What you are asked to do
The records below are to be retyped in full. Keep every word.

(Data to use)

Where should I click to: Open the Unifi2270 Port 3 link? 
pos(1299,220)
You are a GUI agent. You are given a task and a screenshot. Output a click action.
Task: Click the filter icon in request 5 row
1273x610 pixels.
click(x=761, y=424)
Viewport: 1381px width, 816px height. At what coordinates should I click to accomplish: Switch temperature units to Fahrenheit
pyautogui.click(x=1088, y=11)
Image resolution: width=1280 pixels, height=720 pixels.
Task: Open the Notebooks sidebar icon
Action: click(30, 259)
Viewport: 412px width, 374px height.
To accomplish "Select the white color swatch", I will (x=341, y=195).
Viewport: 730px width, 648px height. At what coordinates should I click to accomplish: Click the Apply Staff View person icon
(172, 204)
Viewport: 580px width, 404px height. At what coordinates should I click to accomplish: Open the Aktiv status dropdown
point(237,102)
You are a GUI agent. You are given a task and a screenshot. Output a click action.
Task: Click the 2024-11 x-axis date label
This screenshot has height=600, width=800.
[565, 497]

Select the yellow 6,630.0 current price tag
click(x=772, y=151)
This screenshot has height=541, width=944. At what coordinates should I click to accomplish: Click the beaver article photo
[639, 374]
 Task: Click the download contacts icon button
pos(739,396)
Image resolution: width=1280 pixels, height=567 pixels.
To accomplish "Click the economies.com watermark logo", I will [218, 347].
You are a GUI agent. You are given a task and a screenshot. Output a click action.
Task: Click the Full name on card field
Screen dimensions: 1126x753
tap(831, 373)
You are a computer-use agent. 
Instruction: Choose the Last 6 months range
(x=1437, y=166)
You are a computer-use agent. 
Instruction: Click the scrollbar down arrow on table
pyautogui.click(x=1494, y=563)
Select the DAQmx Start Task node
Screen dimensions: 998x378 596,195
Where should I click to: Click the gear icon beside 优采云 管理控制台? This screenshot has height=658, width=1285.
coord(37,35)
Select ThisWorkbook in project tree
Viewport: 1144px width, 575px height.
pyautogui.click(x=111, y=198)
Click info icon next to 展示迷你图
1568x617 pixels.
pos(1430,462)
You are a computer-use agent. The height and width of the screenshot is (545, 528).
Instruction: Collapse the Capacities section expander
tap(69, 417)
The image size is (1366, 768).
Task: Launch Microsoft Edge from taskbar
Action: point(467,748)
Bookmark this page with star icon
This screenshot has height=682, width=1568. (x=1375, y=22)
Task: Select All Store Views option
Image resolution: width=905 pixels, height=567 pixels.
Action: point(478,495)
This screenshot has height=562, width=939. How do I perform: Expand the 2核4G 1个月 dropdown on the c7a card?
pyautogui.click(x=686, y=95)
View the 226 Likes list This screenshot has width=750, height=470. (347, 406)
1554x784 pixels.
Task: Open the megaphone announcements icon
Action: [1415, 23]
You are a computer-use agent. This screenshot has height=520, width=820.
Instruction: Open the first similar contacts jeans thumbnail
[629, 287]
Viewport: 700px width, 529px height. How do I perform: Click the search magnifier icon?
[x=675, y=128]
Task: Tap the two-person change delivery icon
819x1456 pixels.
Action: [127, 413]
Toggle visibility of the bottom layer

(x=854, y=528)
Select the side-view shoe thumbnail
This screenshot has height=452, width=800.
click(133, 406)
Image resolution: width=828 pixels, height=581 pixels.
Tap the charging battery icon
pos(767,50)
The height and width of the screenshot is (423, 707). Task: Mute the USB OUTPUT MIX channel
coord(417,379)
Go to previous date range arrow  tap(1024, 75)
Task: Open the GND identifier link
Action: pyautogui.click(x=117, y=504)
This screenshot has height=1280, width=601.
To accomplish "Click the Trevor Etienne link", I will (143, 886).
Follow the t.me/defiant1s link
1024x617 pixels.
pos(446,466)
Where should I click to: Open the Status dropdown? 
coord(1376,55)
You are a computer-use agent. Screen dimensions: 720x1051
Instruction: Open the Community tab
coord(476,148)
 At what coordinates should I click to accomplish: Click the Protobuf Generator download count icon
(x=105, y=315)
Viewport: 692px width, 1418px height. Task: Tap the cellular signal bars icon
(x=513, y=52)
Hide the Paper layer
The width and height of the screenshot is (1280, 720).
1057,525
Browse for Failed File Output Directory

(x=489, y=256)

(End Data to use)

Solution for this exercise
Where should I click to: Open the Unifi2270 Port 3 link? 
pos(1299,220)
You are a GUI agent. You are given a task and a screenshot. Output a click action.
Task: Click the filter icon in request 5 row
1273x610 pixels.
click(x=761, y=424)
Viewport: 1381px width, 816px height. At what coordinates should I click to accomplish: Switch temperature units to Fahrenheit
pyautogui.click(x=1088, y=11)
Image resolution: width=1280 pixels, height=720 pixels.
Task: Open the Notebooks sidebar icon
Action: click(30, 259)
Viewport: 412px width, 374px height.
To accomplish "Select the white color swatch", I will (x=341, y=195).
Viewport: 730px width, 648px height. At what coordinates should I click to accomplish: Click the Apply Staff View person icon
(172, 204)
Viewport: 580px width, 404px height. At what coordinates should I click to accomplish: Open the Aktiv status dropdown
point(237,102)
You are a GUI agent. You are given a task and a screenshot. Output a click action.
Task: Click the 2024-11 x-axis date label
This screenshot has height=600, width=800.
[565, 497]

Select the yellow 6,630.0 current price tag
click(x=772, y=151)
This screenshot has height=541, width=944. At what coordinates should I click to accomplish: Click the beaver article photo
[639, 374]
 Task: Click the download contacts icon button
pos(739,396)
Image resolution: width=1280 pixels, height=567 pixels.
To accomplish "Click the economies.com watermark logo", I will [218, 347].
You are a GUI agent. You are given a task and a screenshot. Output a click action.
Task: Click the Full name on card field
Screen dimensions: 1126x753
tap(831, 373)
You are a computer-use agent. 
Instruction: Choose the Last 6 months range
(x=1437, y=166)
You are a computer-use agent. 
Instruction: Click the scrollbar down arrow on table
pyautogui.click(x=1494, y=563)
Select the DAQmx Start Task node
Screen dimensions: 998x378 596,195
Where should I click to: Click the gear icon beside 优采云 管理控制台? This screenshot has height=658, width=1285.
coord(37,35)
Select ThisWorkbook in project tree
Viewport: 1144px width, 575px height.
pyautogui.click(x=111, y=198)
Click info icon next to 展示迷你图
1568x617 pixels.
pos(1430,462)
You are a computer-use agent. The height and width of the screenshot is (545, 528).
Instruction: Collapse the Capacities section expander
tap(69, 417)
The image size is (1366, 768).
Task: Launch Microsoft Edge from taskbar
Action: point(467,748)
Bookmark this page with star icon
This screenshot has height=682, width=1568. (x=1375, y=22)
Task: Select All Store Views option
Image resolution: width=905 pixels, height=567 pixels.
Action: point(478,495)
This screenshot has height=562, width=939. How do I perform: Expand the 2核4G 1个月 dropdown on the c7a card?
pyautogui.click(x=686, y=95)
View the 226 Likes list This screenshot has width=750, height=470. (347, 406)
1554x784 pixels.
Task: Open the megaphone announcements icon
Action: [1415, 23]
You are a computer-use agent. This screenshot has height=520, width=820.
Instruction: Open the first similar contacts jeans thumbnail
[629, 287]
Viewport: 700px width, 529px height. How do I perform: Click the search magnifier icon?
[x=675, y=128]
Task: Tap the two-person change delivery icon
819x1456 pixels.
Action: [127, 413]
Toggle visibility of the bottom layer

(x=854, y=528)
Select the side-view shoe thumbnail
This screenshot has height=452, width=800.
click(133, 406)
Image resolution: width=828 pixels, height=581 pixels.
Tap the charging battery icon
pos(767,50)
The height and width of the screenshot is (423, 707). Task: Mute the USB OUTPUT MIX channel
coord(417,379)
Go to previous date range arrow  tap(1024, 75)
Task: Open the GND identifier link
Action: pyautogui.click(x=117, y=504)
This screenshot has height=1280, width=601.
To accomplish "Click the Trevor Etienne link", I will (143, 886).
Follow the t.me/defiant1s link
1024x617 pixels.
pos(446,466)
Where should I click to: Open the Status dropdown? 
coord(1376,55)
You are a computer-use agent. Screen dimensions: 720x1051
Instruction: Open the Community tab
coord(476,148)
 At what coordinates should I click to accomplish: Click the Protobuf Generator download count icon
(x=105, y=315)
Viewport: 692px width, 1418px height. Task: Tap the cellular signal bars icon
(x=513, y=52)
Hide the Paper layer
The width and height of the screenshot is (1280, 720).
1057,525
Browse for Failed File Output Directory

(x=489, y=256)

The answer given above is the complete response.